The Parenting World

Posted on September 3, 2018

“My kids know exactly how to push my buttons!”

“My son drove me crazy yesterday.”

“I’m going to throw one of them over the cliff if they don’t stop arguing.”

“I’m over the edge with this parenting thing.”

“I’ve had it with the two of you!”

Life is not always about celebrations. Our noisy, day-to-day parenting world is filled with challenges and plenty of emotion commotion. Our interactions with our children fill us with anger, test our patience, drown us in guilt, overwhelm us with doubt, cloud us with fear, and suck the life out of us with worry, turning us into mindless, reactive human beings. What if I told you this is not an accident. There is a higher purpose to this: It is that we may learn who we truly are (learn about ourselves and continue to grow) and that we can tap into our untapped inner resources to connect with ourselves by knowing our home. Only then can we can go from mindless parenting to mindful parenting. And we can raise extraordinary children that are connected with themselves and the world around them.

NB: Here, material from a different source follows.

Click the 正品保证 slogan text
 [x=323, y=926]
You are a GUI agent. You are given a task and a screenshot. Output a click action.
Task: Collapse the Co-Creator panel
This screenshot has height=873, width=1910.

I’m not talking about children who have incredible physical skills or who attain good grades or a wealth of material things but children who understand who they are, are connected with themselves and hence have extraordinary self-management skills, and who know the true meaning of love, respect, self-worth, and self-confidence. These children become extraordinary human beings who do good for themselves and those around them.

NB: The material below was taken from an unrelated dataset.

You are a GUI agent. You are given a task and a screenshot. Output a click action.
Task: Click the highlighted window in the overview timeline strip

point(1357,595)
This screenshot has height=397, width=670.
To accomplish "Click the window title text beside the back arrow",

For that to happen, we—the parents—must step up to the challenge and walk through some “negative” experiences with our children. We cannot ignore emotional chaos or sweep feelings under the rug. These experiences show us clearly how to use our Inner Core Intelligence. Just as doctors have to go through the challenges of medical school and a dancer needs to put in the grueling hours of practice to achieve their vision of success, it is imperative that parents face these challenges mindfully in order to grow their relationship with their kids. These “negative” experiences build strength in the parent-child connection. They are the droplets of water needed to nourish the seeds of intention that we have planted in the soil of communication. It is when we resist this growth that all hell breaks loose and we butt heads with our kids.

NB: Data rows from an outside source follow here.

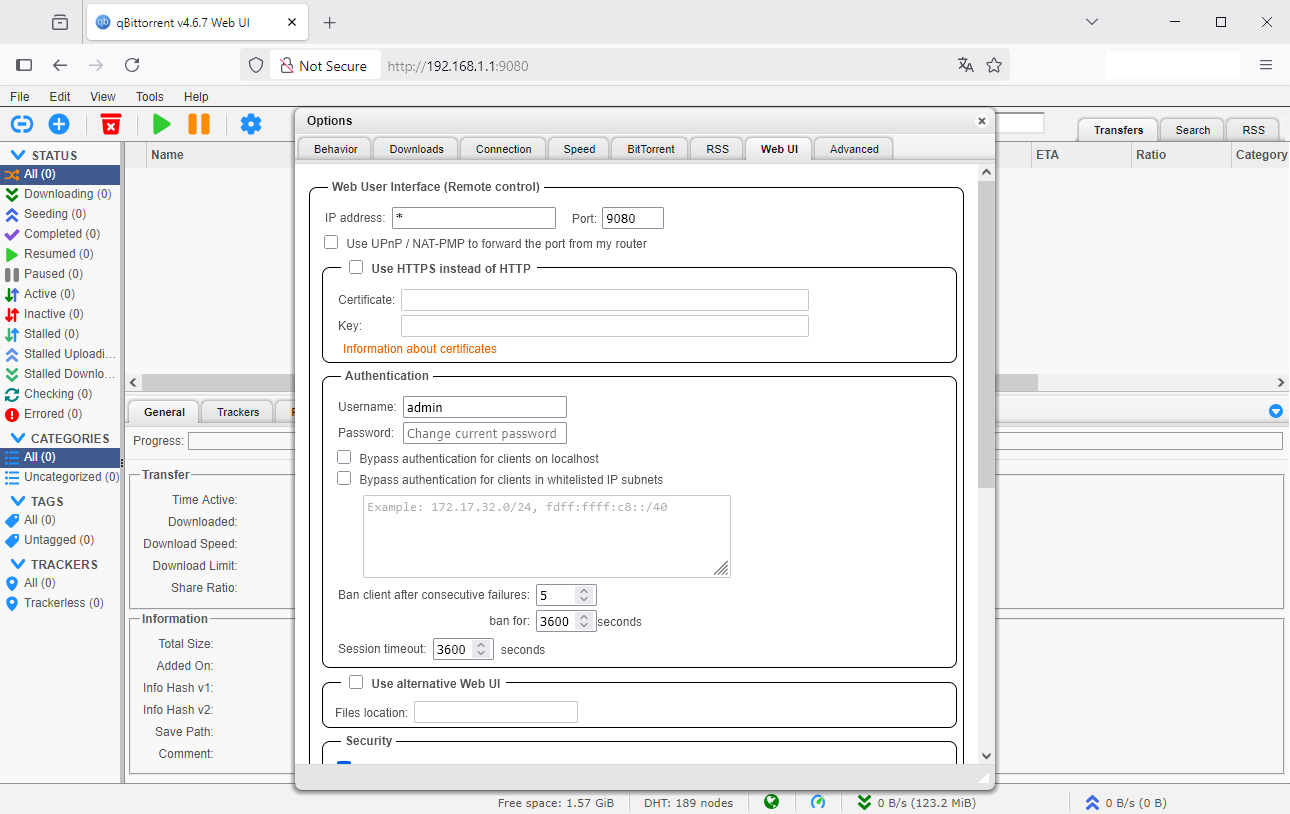This screenshot has width=1290, height=814.
Task: Close the Options dialog
Action: tap(981, 121)
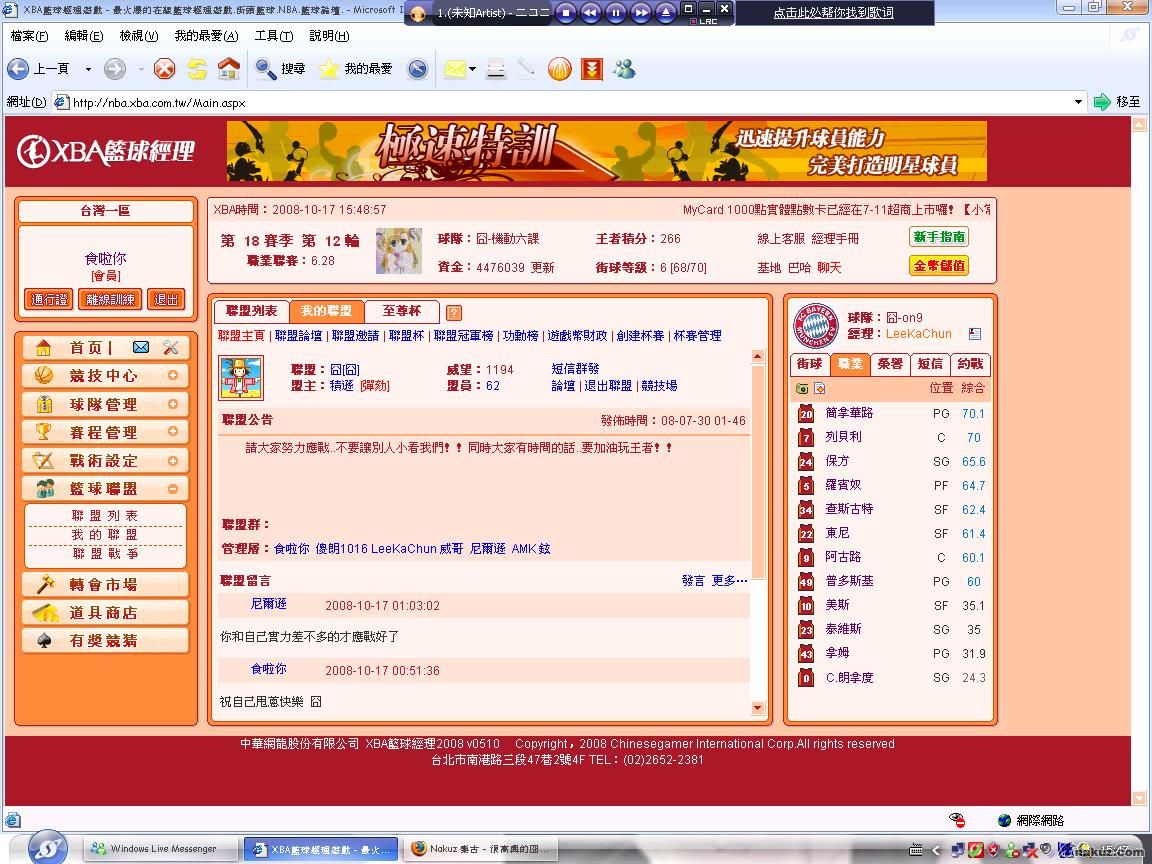
Task: Click the Bayern Munich team logo
Action: [815, 326]
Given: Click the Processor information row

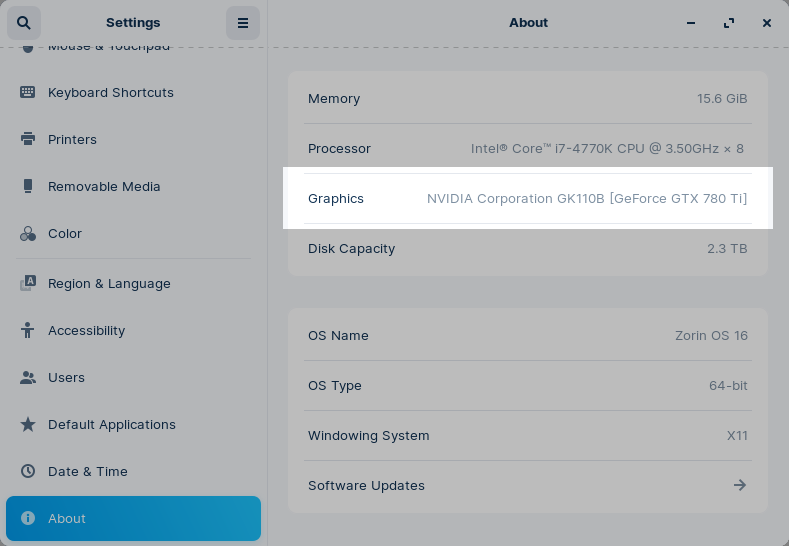Looking at the screenshot, I should pyautogui.click(x=527, y=148).
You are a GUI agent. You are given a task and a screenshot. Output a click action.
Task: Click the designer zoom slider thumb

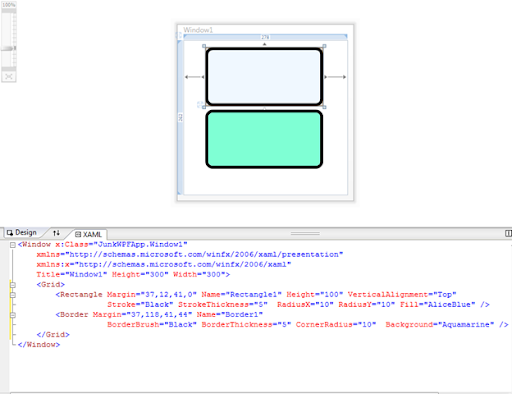click(x=9, y=49)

Our growth is very much tied to that of our children. If we don’t grow, they won’t grow either. When we have repetitive issues with our kids, it is because we are not willing to change our response to the issue—we are resisting growth. In essence, by challenging us, our children teach us more patience, tolerance, empathy, kindness, and compassion. By pushing us to grow, they make us better human beings, extracting hidden potentials that we didn’t know we had. For example, I have been a talkative person my entire life, but my children have taught me how to listen! They are our teachers just as much as we are theirs. Besides, we have no choice. We are not walking away from them. We may walk away from our spouse, parents, siblings, and friends but never from our kids.